Au fond, tant que toute la gauche ne sera pas en capacité d’être solidaire face à telles attaques, tant qu’une partie continuera de s’accommoder du système au point de faire chœur avec lui, parler d’unité de toute la gauche restera abstrait.

Comment résorber cette fracture à gauche ? C’est à ceux qui ne sont pas solidaires aujourd’hui qu’il faut le demander. Pas à ceux qui, comme mes amis et moi, essayons d’en défendre les principes à l’Assemblée nationale ou dans la rue. Les extrêmes libéraux et l’extrême droite ne se trompent pas, eux, en nous attaquant. Je suis preneur dans cette période de toutes les bonnes volontés pour exprimer leur solidarité. Ça serait déjà un début. Elles tardent.

Quelle sera votre attitude face au projet de loi sur le séparatisme ?  

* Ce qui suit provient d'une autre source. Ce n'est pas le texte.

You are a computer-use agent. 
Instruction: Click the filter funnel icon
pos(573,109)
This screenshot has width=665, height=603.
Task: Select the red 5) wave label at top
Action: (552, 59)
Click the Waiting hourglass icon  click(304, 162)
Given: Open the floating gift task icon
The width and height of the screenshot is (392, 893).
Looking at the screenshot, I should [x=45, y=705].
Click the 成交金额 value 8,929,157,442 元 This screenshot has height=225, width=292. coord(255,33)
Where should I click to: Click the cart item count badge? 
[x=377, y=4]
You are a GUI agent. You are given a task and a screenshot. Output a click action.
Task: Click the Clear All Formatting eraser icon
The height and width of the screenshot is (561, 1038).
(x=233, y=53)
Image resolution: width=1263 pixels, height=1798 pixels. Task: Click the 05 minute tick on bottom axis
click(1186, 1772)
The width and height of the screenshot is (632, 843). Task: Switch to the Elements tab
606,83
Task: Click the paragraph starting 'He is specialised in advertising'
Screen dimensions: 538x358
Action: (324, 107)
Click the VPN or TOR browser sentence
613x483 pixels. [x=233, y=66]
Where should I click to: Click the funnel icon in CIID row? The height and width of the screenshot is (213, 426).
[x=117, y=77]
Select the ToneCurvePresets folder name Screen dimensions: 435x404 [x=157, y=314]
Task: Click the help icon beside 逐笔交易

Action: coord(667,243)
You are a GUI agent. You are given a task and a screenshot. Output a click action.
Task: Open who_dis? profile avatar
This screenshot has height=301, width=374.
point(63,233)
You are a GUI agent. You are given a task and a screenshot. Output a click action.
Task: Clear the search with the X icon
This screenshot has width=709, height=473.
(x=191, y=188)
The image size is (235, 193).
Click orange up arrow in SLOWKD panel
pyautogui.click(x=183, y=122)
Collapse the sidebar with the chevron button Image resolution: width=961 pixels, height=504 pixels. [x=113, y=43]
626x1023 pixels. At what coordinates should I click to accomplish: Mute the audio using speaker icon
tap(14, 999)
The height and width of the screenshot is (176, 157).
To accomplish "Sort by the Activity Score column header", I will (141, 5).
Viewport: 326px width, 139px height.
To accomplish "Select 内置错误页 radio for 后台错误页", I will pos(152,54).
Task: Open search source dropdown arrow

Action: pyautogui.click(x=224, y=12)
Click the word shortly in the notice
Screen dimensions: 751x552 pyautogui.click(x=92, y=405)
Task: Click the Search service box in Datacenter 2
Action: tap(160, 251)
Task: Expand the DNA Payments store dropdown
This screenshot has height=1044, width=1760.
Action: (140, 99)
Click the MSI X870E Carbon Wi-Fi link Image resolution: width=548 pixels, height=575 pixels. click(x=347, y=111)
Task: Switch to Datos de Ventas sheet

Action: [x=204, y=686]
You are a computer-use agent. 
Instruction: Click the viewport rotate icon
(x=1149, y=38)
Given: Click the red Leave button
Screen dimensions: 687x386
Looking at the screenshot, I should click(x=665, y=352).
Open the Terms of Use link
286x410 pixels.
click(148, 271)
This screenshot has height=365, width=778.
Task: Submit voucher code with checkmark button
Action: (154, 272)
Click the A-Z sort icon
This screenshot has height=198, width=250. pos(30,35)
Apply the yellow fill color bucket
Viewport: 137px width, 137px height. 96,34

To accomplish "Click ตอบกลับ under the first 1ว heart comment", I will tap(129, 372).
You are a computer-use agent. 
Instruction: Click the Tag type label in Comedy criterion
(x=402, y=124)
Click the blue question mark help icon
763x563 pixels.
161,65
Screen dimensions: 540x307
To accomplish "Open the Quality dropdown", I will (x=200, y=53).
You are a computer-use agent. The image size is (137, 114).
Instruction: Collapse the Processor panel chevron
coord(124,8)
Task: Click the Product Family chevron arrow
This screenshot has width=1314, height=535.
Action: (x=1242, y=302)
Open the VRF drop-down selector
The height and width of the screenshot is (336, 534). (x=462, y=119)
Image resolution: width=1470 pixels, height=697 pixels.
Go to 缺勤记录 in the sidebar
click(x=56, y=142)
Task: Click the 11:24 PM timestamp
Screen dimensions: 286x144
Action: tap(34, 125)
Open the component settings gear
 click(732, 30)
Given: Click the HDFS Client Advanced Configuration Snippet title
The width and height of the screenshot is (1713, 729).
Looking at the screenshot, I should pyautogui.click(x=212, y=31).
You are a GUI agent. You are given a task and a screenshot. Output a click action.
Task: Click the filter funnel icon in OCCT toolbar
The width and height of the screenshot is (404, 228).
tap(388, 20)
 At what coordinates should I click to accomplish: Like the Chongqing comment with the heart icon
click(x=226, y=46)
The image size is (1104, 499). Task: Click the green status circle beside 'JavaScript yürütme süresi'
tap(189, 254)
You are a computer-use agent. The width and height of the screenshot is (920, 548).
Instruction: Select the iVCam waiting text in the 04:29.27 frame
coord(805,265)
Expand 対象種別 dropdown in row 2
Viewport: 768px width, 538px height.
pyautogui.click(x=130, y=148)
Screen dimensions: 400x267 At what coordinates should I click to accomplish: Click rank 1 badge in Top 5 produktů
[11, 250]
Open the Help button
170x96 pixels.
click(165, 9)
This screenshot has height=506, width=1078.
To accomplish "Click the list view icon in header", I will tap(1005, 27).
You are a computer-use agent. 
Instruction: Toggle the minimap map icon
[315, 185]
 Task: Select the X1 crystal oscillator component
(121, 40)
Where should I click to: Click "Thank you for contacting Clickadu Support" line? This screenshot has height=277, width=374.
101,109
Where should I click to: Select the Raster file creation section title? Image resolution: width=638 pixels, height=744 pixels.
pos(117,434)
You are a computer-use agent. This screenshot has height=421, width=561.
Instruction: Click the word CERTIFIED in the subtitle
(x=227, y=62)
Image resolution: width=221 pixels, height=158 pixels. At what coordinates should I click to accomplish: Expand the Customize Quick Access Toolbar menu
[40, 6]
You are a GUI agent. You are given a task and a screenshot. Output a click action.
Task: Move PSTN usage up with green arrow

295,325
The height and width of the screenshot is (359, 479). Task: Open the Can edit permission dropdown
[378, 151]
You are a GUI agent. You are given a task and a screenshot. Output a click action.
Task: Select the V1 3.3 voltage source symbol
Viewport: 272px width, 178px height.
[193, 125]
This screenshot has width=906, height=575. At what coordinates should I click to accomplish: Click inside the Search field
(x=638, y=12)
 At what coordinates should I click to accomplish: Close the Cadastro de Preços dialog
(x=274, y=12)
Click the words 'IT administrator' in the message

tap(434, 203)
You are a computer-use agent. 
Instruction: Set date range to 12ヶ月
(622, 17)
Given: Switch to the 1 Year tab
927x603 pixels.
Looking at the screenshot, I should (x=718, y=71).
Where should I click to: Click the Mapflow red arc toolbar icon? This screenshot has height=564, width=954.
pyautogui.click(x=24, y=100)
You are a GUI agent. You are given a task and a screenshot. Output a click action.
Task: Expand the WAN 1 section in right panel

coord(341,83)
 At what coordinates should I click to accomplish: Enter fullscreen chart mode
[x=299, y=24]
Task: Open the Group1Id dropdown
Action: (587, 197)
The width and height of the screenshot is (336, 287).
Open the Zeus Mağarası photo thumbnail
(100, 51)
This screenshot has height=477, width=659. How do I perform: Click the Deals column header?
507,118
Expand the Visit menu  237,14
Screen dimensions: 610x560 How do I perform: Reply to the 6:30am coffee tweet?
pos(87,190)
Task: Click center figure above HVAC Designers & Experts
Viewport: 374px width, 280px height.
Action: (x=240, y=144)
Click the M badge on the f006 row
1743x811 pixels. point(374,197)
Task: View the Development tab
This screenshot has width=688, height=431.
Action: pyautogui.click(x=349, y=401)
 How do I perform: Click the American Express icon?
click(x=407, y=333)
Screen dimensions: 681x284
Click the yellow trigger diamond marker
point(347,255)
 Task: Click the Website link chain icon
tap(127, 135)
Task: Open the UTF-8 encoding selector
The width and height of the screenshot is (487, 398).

Je verrai ce qui va nous être présenté. Je pense qu’on dispose aujourd’hui de l’arsenal législatif pour cibler les manifestations de l’islam politique, et que c’est un problème de moyens. À ce stade, je ne me vois pas accepter ce qui apparaît toujours comme une loi ayant l’objectif de s’en prendre à une seule religion.

Je reste sur la position de défendre la loi de 1905, rien que cette loi, mais toute cette loi. Et surtout de lutter contre le terrorisme et l’islam politique en les ciblant précisément, sans risque d’amalgame, au risque de déclencher une mécanique infernale. Vu la pente prise, j’ai l’impression que c’est exactement le risque de cette loi, qui va toucher des gens qui n’ont aucun rapport avec le terrorisme.